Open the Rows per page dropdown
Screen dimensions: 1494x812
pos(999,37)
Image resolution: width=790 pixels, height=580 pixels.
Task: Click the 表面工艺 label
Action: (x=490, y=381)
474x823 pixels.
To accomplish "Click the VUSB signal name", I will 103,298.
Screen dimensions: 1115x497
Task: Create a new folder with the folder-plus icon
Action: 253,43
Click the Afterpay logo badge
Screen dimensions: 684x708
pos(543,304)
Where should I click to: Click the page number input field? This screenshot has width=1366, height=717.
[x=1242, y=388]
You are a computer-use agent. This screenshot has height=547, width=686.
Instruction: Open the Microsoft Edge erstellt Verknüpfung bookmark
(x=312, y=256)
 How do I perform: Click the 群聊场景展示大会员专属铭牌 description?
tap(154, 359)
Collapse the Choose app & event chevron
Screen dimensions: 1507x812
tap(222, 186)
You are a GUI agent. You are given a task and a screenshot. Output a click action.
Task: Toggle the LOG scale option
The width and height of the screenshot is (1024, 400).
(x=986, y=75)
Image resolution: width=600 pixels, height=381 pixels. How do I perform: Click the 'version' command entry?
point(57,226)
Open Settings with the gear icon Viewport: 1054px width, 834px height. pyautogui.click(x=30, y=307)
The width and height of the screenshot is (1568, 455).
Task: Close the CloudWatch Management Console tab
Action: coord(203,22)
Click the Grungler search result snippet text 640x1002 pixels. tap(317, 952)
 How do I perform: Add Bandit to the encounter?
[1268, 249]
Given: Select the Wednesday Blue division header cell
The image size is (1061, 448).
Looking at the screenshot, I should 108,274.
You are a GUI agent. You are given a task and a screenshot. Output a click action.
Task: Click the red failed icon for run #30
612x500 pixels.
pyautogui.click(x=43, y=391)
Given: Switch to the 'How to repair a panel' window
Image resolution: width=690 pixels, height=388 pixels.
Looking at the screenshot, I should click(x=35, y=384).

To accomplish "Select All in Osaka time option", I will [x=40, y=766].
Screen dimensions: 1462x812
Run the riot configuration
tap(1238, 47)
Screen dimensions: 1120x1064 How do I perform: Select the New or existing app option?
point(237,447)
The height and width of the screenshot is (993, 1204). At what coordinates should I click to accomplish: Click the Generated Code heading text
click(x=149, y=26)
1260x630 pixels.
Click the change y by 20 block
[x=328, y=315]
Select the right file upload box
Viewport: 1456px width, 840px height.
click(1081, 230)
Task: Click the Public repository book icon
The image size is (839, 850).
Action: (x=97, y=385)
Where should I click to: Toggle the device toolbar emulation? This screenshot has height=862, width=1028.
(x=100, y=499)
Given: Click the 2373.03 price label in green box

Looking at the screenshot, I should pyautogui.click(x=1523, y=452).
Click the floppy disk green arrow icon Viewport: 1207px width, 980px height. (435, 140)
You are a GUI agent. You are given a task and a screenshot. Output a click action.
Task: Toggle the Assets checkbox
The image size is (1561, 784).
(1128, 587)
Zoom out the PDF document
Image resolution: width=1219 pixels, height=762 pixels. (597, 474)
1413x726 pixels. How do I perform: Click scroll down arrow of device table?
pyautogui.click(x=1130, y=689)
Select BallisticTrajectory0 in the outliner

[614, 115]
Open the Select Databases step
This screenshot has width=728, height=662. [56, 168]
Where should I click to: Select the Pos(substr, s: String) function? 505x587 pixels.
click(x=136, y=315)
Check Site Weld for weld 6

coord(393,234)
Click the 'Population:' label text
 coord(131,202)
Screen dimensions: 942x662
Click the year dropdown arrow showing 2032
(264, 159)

■ Problem details
What is needed is every line from the start of the entries through the line containing "474x823 pixels.", returned word for word and nothing else.

■ Answer box
Open the Rows per page dropdown
Screen dimensions: 1494x812
pos(999,37)
Image resolution: width=790 pixels, height=580 pixels.
Task: Click the 表面工艺 label
Action: (x=490, y=381)
474x823 pixels.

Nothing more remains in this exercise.